In the meantime, Alcibiades, a captain of Athens, has been pleading against a death sentence given to one of his men by the Senate. For his persistence, Alcibiades is banished; Alcibiades, on the other hand, despises the Senate and decides to turn his army against Athens in revenge. He hears about Timon, who has fled Athens to live a hermit's life. Timon, it seems, was digging for roots to eat and stumbled upon a buried trove of gold. Alcibiades tries to befriend Timon, even offering him money. Timon, however, counters with offers of gold to Alcibiades if he will sack Athens. Alcibiades accepts a portion of the treasure to pay his men, then marches on Athens. More visitors, these in the form of bandits, pay a visit. Timon pays them gold on the condition that they too wreak lawless havoc on Athens. The bandits accept the gold, but Timon's rant stirs them instead, ironically, to give up thieving. Timon even sends away his former steward, Flavius, although with gold in his pockets and more kindness than he has shown to anyone else.

Alcibiades enters Athens with little resistance; the Athenians beg Timon for help, but the only help Timon offers is a tree outside his cave—upon which he says they can hang themselves, each according to his or her will. The senators ingratiate themselves with Alcibiades by giving up his enemies and those that refused to help Timon when he was in debt. Alcibiades agrees, vowing peace in Athens. However, a soldier enters with the sad news that Timon has died in his cave, alone at the end.

= Records shown =

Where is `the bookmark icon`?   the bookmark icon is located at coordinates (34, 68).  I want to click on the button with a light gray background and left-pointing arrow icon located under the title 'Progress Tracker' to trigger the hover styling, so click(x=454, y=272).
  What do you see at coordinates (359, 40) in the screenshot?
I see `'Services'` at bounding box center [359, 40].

* * *

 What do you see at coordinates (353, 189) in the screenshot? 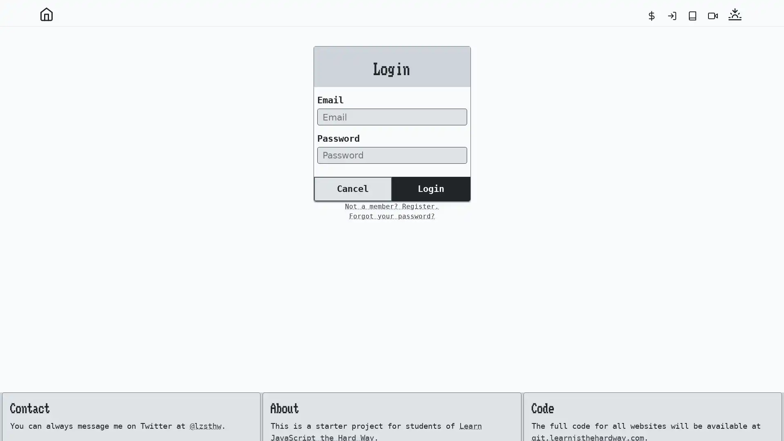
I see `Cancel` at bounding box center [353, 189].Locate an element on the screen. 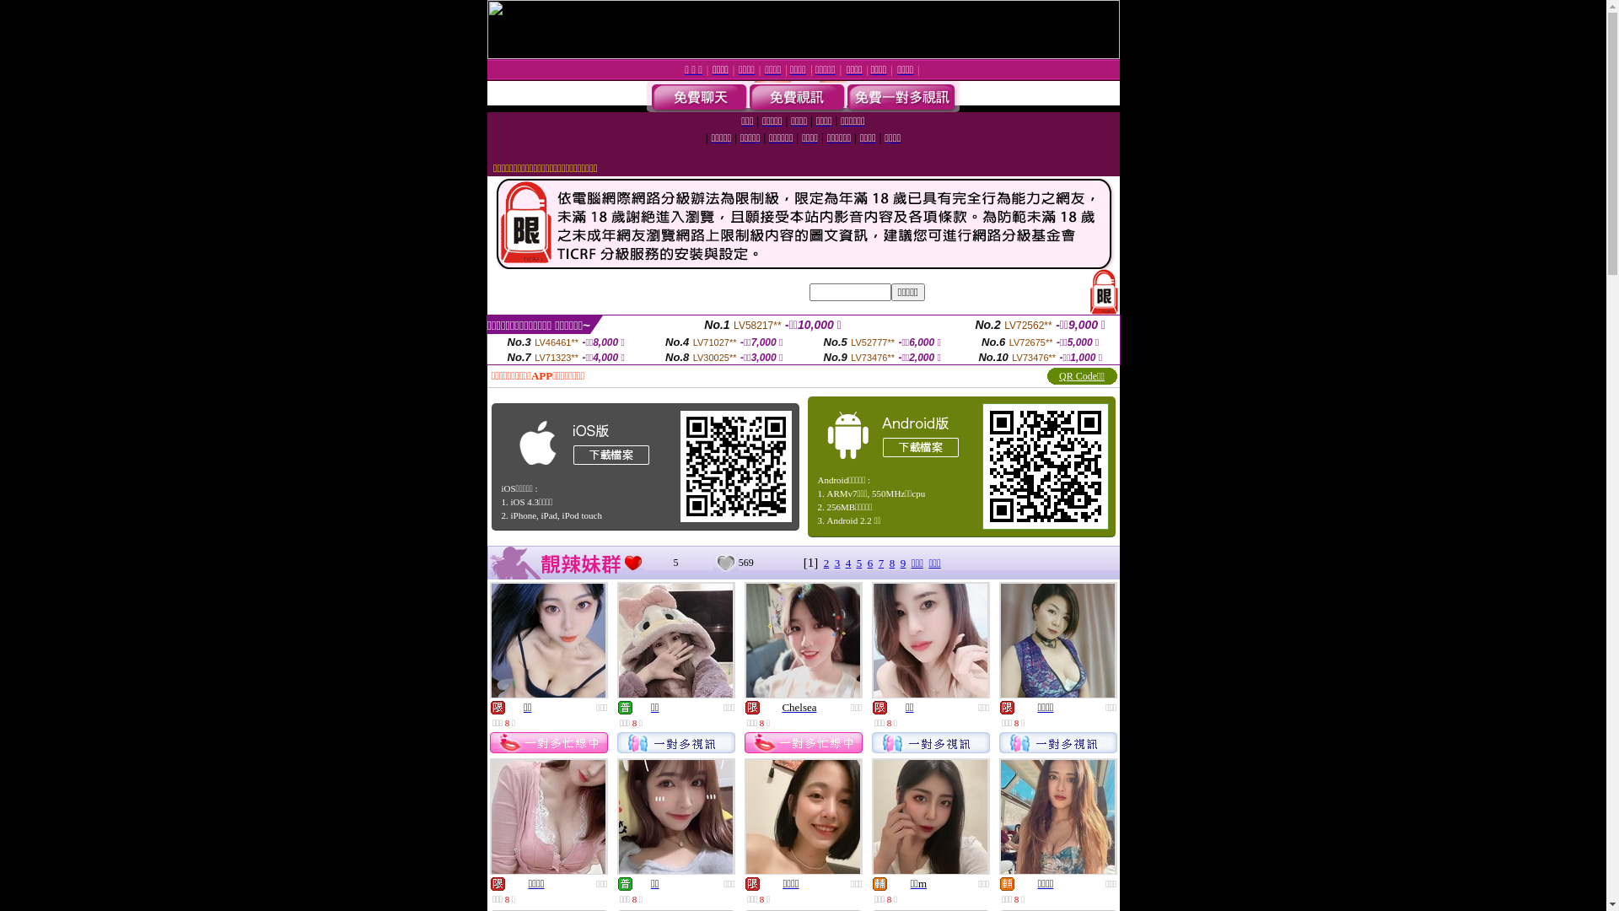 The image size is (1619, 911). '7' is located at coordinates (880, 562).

= Task goal =
From the summary about Timon, print the passage between "Alcibiades enters Athens" and "at the end.", inclusive.

= Final result =
Alcibiades enters Athens with little resistance; the Athenians beg Timon for help, but the only help Timon offers is a tree outside his cave—upon which he says they can hang themselves, each according to his or her will. The senators ingratiate themselves with Alcibiades by giving up his enemies and those that refused to help Timon when he was in debt. Alcibiades agrees, vowing peace in Athens. However, a soldier enters with the sad news that Timon has died in his cave, alone at the end.